Moreover, even on the irrelvant points that John Gray argues, his argument is utterly unsupported. For example, he argues that Fukuyama ignores Japan because Japan modernized along a path totally different from that of the West. First of all, Gray is arguing about industrial modernization, not political modernization, and, as pointed out above, this is, at most a very minor note in the book. Second of all, even on this minor point, Gray is wrong. Here is an example:
Fukuyama argues that the key characteristic of a modern state is that it operates through a merit based bureaucracy rather than kin based chains of patrons or other patronage chains that resemble kin based patronage chains (keep in mind, this is only one of three characteristics of a modern political system, in Fukuyama's analsysis). In The Rise of the West, the great historian William H. McNeill wrote the following about Japan:
"By the nineteenth century, the raw, barbarian warlikeness of both the West and Japan had been organized (and in Japan almost supressed) by bureaucratic governments. But the Japanes way of the warrior, with its sense of honor and social precedence, had almost exact analogues in European life. What was perhaps even more decisive, in both societies the values and attitudes of the professional warriors were in considerable degree shared and admired by other ranks and classes."
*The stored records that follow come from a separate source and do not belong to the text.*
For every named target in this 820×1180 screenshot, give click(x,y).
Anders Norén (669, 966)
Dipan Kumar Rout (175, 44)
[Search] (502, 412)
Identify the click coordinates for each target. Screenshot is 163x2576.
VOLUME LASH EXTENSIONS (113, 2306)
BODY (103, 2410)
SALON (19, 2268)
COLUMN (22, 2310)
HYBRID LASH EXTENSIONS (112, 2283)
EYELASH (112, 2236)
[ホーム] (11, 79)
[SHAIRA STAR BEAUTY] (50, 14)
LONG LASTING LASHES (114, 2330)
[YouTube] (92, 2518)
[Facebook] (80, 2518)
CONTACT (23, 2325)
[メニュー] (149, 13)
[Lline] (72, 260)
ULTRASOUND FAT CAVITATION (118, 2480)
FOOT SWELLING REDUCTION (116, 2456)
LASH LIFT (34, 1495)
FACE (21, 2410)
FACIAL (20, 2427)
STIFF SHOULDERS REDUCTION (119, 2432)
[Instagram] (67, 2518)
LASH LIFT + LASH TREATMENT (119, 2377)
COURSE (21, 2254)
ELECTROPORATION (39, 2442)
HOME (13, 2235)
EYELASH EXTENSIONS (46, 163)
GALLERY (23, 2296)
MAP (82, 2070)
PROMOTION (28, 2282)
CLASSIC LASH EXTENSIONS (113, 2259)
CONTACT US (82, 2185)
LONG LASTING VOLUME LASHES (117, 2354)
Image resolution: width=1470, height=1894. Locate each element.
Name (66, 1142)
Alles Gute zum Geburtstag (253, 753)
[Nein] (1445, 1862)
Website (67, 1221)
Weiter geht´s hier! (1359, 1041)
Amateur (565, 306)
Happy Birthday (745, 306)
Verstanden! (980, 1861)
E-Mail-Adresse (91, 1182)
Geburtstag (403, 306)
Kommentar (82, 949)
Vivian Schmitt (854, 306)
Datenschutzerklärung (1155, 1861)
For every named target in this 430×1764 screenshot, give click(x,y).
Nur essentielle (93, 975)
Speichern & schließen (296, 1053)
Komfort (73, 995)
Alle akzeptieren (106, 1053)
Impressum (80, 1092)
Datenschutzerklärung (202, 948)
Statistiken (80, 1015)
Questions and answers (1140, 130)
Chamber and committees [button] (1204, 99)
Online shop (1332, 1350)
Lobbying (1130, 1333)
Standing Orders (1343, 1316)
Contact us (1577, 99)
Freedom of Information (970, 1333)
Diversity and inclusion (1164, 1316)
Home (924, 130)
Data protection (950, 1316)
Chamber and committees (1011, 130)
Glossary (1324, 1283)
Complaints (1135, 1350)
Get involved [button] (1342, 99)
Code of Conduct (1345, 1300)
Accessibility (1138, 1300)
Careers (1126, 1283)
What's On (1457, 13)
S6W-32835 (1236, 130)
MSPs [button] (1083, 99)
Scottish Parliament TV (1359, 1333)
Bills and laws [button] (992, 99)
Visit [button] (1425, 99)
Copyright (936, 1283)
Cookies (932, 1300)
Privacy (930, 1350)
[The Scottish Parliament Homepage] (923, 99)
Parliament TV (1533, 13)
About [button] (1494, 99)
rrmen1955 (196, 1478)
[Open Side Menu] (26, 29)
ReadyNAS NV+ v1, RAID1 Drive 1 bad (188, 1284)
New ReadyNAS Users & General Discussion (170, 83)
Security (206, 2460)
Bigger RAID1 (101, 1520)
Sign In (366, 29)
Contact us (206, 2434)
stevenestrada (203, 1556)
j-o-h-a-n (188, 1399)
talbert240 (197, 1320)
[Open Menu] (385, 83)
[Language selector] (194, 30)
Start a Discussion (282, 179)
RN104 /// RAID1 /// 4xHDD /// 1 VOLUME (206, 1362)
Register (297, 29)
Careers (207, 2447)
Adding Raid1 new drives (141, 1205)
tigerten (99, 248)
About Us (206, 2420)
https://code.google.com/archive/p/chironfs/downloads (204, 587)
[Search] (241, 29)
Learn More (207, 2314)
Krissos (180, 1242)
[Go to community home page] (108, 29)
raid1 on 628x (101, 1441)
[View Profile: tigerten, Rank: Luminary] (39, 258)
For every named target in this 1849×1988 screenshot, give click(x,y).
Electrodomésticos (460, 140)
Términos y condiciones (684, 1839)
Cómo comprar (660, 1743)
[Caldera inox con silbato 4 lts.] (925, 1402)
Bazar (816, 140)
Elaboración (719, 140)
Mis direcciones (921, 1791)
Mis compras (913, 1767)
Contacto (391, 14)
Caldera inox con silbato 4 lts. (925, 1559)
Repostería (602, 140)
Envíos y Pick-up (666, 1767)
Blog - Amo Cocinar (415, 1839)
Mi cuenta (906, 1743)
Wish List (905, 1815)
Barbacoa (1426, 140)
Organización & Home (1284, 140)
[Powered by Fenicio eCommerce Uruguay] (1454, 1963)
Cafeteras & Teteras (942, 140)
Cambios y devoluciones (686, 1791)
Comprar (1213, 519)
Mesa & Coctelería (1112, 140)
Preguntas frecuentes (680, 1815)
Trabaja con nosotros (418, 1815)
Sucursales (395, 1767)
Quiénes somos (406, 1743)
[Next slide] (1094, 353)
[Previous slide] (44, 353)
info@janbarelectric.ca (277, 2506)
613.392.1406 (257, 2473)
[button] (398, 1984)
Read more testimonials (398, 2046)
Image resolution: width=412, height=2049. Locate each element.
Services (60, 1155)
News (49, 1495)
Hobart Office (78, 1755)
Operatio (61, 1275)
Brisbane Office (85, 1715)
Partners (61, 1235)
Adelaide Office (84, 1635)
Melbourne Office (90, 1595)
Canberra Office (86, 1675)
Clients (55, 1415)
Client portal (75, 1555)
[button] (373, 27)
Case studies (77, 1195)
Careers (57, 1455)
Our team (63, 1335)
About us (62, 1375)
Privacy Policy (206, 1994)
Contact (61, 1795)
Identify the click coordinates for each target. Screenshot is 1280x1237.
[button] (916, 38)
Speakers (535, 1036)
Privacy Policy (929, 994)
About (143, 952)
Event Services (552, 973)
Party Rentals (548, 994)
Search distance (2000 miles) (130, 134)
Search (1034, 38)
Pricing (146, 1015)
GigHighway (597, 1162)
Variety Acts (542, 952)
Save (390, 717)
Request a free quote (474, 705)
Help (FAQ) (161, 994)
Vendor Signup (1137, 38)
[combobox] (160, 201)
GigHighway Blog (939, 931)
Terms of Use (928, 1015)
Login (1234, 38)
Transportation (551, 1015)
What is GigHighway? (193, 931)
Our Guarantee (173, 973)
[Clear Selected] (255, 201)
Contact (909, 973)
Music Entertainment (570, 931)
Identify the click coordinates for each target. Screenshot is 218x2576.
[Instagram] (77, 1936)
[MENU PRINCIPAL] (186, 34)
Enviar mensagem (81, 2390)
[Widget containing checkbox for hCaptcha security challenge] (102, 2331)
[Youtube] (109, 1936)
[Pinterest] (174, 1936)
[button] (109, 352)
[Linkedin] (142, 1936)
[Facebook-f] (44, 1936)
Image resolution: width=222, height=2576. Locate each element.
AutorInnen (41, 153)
McNeill wrote this 48 years ago, so he cannot be accused of trying to make Fukuyama look good.
I have a Harvard Ph.D. in American Civlization. Moreover, in 40 years of voting for politicians at all levels, the single time that I ever voted for a Republican was when the Republican Senate candidate was more liberal than his opponent (and opposed the War in Vietnam). This review is nothing more than the kind of thoughtless ideological rant that has come to characterize the output of Western academia. And THAT view of mine is no example of Western "triumphalism."